DULUTH, MN-- $300,000 will be heading towards Spirit Mountain.
In a unanimous vote Monday night the Duluth City Council decided to allocate funds towards helping Spirit Mountain open up come wintertime.
The hill did not qualify for federal coronavirus funding and members of the Duluth City Council felt this was their way of helping out.
The $300,000 is coming from a project that the council previously voted against.
However, that money still must be used in the western corridor of the city.
Spirit Mountain has been struggling as they have not been able to operate their bike trails, adventure park, and more during the pandemic.
Without the money made during the summer, they would not have enough funds to get up and running this winter.
Now with the funding, Spirit Mountain can operate as soon as they can make enough snow.
Councilors said this is important especially during the pandemic, as Spirit Mountain will play a key role because it allows people to get outside and will be good for physical and mental health.
It also provides an economic boom for Duluth according to city councilor Arik Foresman.

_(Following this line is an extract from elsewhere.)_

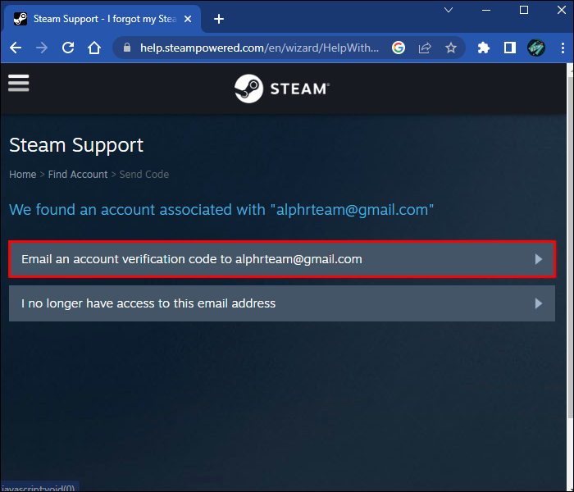The width and height of the screenshot is (574, 492).
Task: Reload the page with refresh icon
Action: tap(68, 48)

"We know that Spirit Mountain has an economic impact in the millions of dollars. A large portion of that comes during the winter when we don't have other attractions open. UMD completed an economic impact study in 2004, that showed a 5.9 million dollar annual economic impact in the Duluth Area," Foresman said.
Once in opposition, Councilor Derek Medved changed his mind at tonight's meeting and said that the mountain and it's employees serve a purpose.
However, in the future, should spirit need more money he will heavily evaluate his decision.
This comes less than 10 months after the council sent $235,000 Spirit Mountain's way after bad weather forced the cancellation of a major event last year.
Another option was closing down spirit mountain entirely, but city administrators say it would put Duluth on the hook for about $1.5 million.
Spirit Mountain does have debt, and recently a task force was created to help make good long-term plans financially for the mountain.